Николай, который стоял чуть поодаль, повернулся к нам.
– В Тугурском заливе много всего, – сказал он. – Иногда лучше не пытаться сразу разобраться, что именно попалось на глаза.
Он говорил спокойно, без мистического нажима. Но в его словах чувствовался опыт человека, который привык принимать странности моря как часть обычной жизни.
Когда стемнело, мы вернулись в носовую каюту. Судно покачивалось мягко, как в колыбели, если позволить себе расслабиться.
Лежа на узкой койке, я снова достала оберег.
– Первый день прошел, – прошептала я шепотом, которого никто не слышал. – Ты обещал длинную дорогу. Посмотрим, что будет дальше.
В ответ кость чуть согрелась, или мне так показалось. Где-то в глубине корабля глухо скрипнула цепь, море вздохнуло.
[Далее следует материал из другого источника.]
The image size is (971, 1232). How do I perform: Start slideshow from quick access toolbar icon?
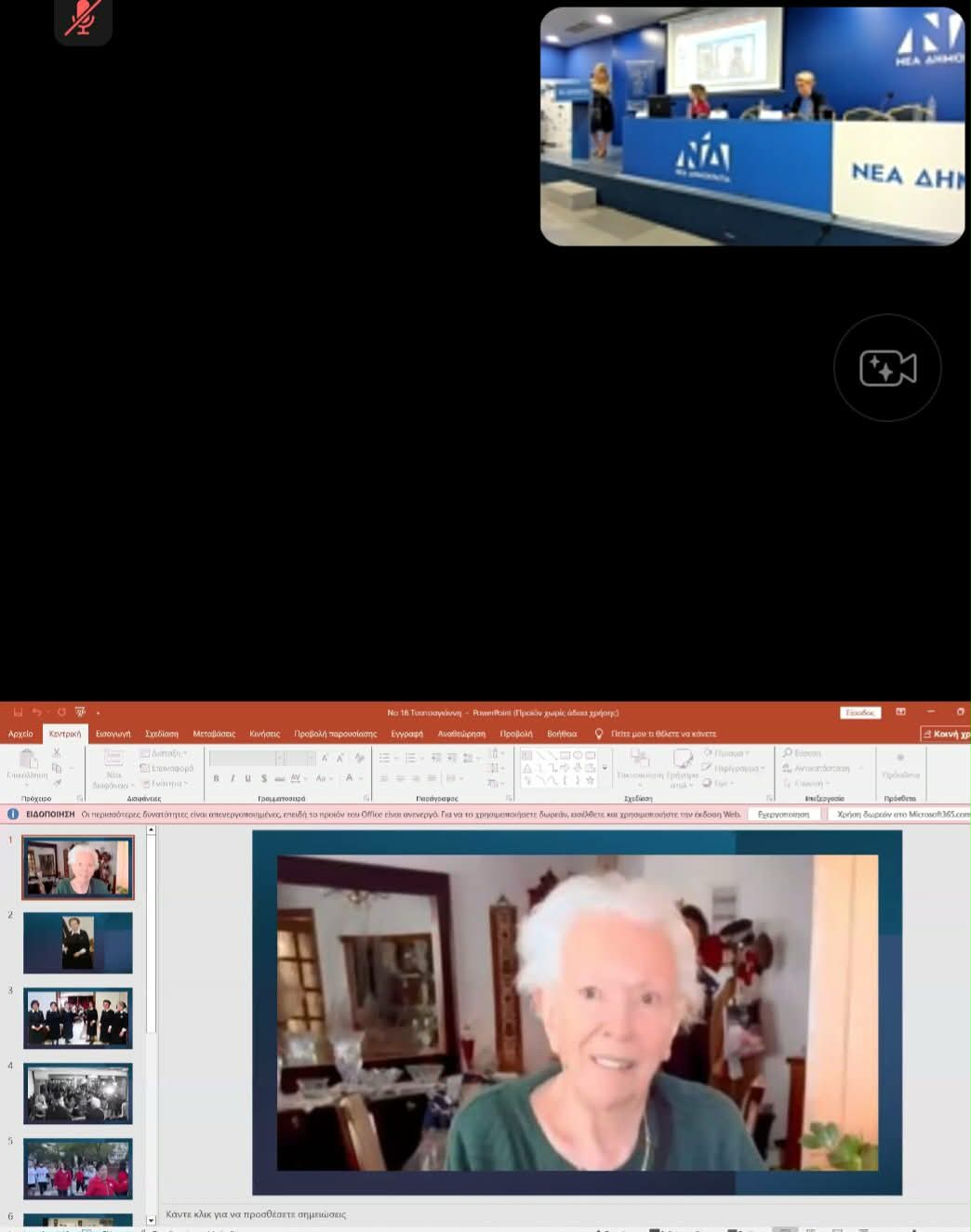pos(80,712)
Так закончился наш первый день в пути и первая встреча с Приливом в Тугурском заливе. Настоящее Охотское море ждало нас за границей залива. И на рассвете следующего дня мы должны были выйти навстречу его голосу.
Глава 2. Первые мили пути
Свет за иллюминатором стал другим, чем накануне. В каюте еще держалась мягкая полутьма, но металл стен уже слегка поблескивал. Судно покачивало чуть сильнее, чем вечером, когда мы легли спать на якоре в Тугурском заливе.